RECORDS FOR THE EXERCISE Block Start

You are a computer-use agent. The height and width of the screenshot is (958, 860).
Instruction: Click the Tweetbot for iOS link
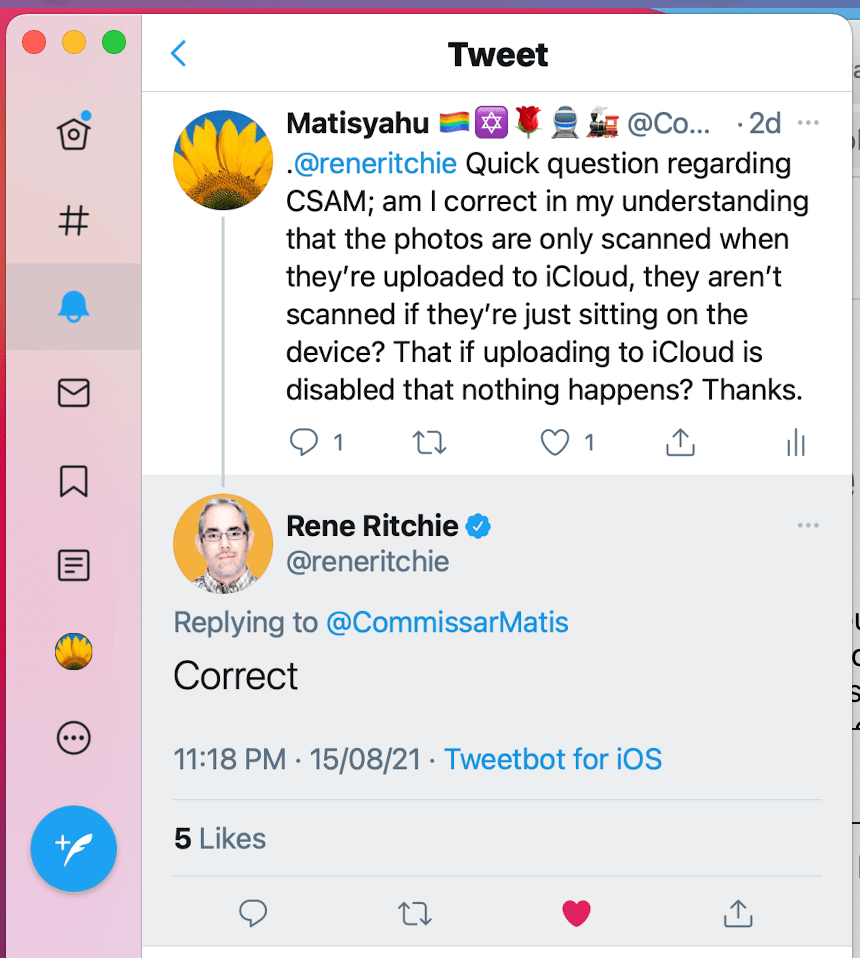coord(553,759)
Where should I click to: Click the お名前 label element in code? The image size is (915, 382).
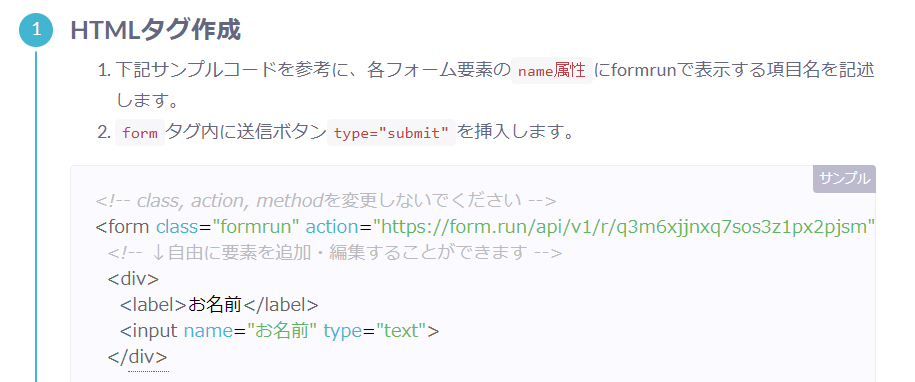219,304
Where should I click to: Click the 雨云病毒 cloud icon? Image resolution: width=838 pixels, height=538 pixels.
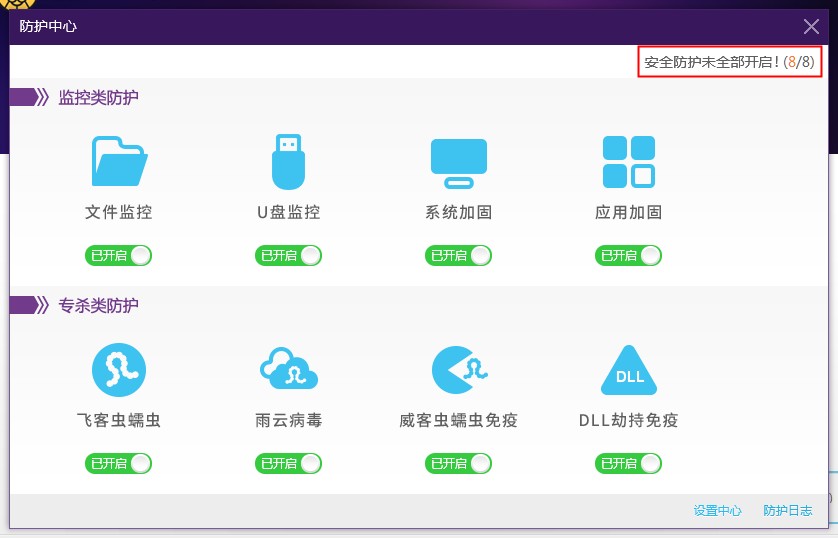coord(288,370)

RECORDS FOR THE EXERCISE Block End
RECORDS FOR THE EXERCISE Block Start

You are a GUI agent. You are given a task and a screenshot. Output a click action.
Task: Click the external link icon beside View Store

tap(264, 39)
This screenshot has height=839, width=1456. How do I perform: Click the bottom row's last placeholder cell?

RECORDS FOR THE EXERCISE Block End

Where the string "screenshot" appears in a line of the listing, copy that line.

→ YOUR RESPONSE
You are a computer-use agent. The height and width of the screenshot is (958, 860).
You are a GUI agent. You are given a task and a screenshot. Output a click action.
This screenshot has height=839, width=1456. How do I perform: Click the bottom row's last placeholder cell?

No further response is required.